On the the other hand, there is an equivalence of categories between (unpointed) simplicial sets and simplicial groupoids which sends a simplicial set to its Dwyer-Kan loop groupoid: https://ncatlab.org/nlab/show/Dwyer-Kan+loop+groupoid

When $$X$$ is a homotopy 1-type, is the Dwyer-Kan loop groupoid equivalent to the image of the fundamental groupoid under the inclusion of groupoids in simpicial groupoids?

The answer is yes. This follows from checking that the Quillen equivalence $$G: sSet ^\to_\leftarrow sGpd : \bar W$$ corresponds when we pass to spaces to the expected equivalence between spaces and groupoids in spaces. Then because every $$X \in sSet$$ is cofibrant and $$G$$ is left Quillen, $$GX$$ is equivalent to what we expect, namely the path groupoid of $$X$$ (well, this is not strictly a groupoid, but there should be an equivalent thing which is a groupoid using Moore paths). Then you can reason as in spaces to conclude that $$G$$ restricts to an equivalence between 1-types and discrete groupoids.

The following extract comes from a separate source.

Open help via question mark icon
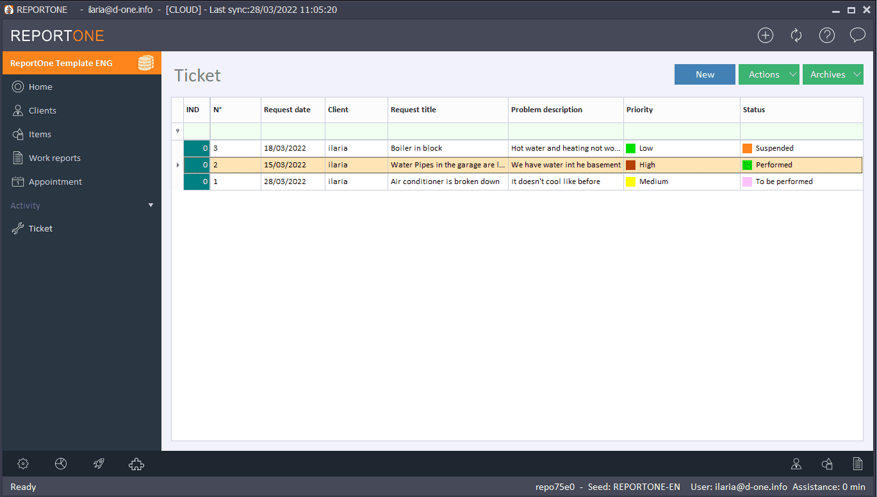The height and width of the screenshot is (497, 877). tap(827, 35)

To see that the equivalence is the expected one, consider the right adjoint $$\bar W$$. From the description in 3.2 of Dwyer and Kan's paper, one sees that $$\bar W$$ just takes the diagonal of a simplicial groupoid, regarded via the nerve as a bisimplicial set. This is equivalently the homotopy colimit of the corresponding functor $$\Delta^{op} \to sSet$$, which is indeed what we expect this adjunction to be doing.